### Problem requirements
Every line with the string "computer" in it belongs in your answer, so copy them all from the data.

### Excerpts from a dataset

····················

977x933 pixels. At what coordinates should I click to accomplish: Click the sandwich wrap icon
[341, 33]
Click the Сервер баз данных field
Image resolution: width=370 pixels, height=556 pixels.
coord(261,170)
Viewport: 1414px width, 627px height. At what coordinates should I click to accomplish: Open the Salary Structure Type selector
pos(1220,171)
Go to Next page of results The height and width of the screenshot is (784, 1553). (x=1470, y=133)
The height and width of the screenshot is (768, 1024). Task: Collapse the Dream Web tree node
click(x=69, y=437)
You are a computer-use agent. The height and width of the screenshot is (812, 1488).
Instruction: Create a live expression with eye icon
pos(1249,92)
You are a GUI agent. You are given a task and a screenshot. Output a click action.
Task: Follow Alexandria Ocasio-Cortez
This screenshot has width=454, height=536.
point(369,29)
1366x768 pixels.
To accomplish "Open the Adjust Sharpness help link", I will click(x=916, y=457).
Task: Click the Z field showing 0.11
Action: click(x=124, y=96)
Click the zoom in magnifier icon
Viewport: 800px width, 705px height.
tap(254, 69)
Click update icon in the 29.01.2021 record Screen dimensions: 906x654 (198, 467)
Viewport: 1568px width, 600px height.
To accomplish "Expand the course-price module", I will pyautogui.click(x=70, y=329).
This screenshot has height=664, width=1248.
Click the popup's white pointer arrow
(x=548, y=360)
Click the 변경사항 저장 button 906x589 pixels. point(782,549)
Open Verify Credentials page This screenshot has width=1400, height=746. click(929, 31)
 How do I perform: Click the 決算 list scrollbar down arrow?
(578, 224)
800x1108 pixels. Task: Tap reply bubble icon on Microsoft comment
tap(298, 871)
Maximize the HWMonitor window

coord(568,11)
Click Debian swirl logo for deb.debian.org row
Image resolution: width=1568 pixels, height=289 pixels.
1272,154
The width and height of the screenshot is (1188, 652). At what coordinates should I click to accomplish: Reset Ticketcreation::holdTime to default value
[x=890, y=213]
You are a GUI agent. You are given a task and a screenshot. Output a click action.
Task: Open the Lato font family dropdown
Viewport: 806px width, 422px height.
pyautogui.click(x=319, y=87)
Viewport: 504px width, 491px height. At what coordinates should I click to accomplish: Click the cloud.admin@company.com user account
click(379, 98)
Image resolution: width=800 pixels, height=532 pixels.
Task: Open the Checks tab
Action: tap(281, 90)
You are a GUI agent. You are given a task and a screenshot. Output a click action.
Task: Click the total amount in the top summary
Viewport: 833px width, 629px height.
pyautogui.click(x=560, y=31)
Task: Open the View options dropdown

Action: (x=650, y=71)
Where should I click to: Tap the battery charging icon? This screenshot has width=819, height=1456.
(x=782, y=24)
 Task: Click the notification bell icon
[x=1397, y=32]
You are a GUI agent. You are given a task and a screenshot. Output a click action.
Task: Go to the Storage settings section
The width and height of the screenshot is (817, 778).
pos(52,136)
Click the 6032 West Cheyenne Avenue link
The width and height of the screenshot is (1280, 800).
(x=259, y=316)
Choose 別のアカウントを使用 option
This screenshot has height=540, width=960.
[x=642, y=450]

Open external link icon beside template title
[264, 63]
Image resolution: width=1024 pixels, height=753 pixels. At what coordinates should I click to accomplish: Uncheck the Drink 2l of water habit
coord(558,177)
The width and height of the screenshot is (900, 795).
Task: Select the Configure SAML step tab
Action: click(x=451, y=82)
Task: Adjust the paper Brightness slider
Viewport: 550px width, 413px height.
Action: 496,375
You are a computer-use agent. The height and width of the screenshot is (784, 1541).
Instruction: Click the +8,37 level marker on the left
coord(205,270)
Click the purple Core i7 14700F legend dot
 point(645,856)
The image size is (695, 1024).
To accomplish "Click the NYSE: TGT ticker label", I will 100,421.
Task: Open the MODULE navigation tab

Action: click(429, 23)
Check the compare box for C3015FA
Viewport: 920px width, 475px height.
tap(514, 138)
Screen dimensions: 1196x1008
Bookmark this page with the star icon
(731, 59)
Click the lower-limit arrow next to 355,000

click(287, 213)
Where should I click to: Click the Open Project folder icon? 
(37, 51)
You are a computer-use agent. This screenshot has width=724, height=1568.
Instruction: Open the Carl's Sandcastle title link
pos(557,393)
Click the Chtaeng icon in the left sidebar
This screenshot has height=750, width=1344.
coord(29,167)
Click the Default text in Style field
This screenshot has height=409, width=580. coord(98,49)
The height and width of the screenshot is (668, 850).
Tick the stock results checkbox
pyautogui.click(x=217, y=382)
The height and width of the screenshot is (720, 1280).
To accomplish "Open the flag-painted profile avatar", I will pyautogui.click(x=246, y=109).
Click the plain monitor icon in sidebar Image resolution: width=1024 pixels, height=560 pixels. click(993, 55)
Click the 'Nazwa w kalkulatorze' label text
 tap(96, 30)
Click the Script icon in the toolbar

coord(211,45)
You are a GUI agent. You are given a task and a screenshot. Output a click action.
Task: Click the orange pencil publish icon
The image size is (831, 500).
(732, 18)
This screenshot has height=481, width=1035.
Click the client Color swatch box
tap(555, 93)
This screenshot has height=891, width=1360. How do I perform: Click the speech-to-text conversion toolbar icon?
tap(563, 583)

····················

### Written answer
You are a computer-use agent. The height and width of the screenshot is (812, 1488).
You are a computer-use agent. The height and width of the screenshot is (784, 1541).
You are a computer-use agent. This screenshot has width=724, height=1568.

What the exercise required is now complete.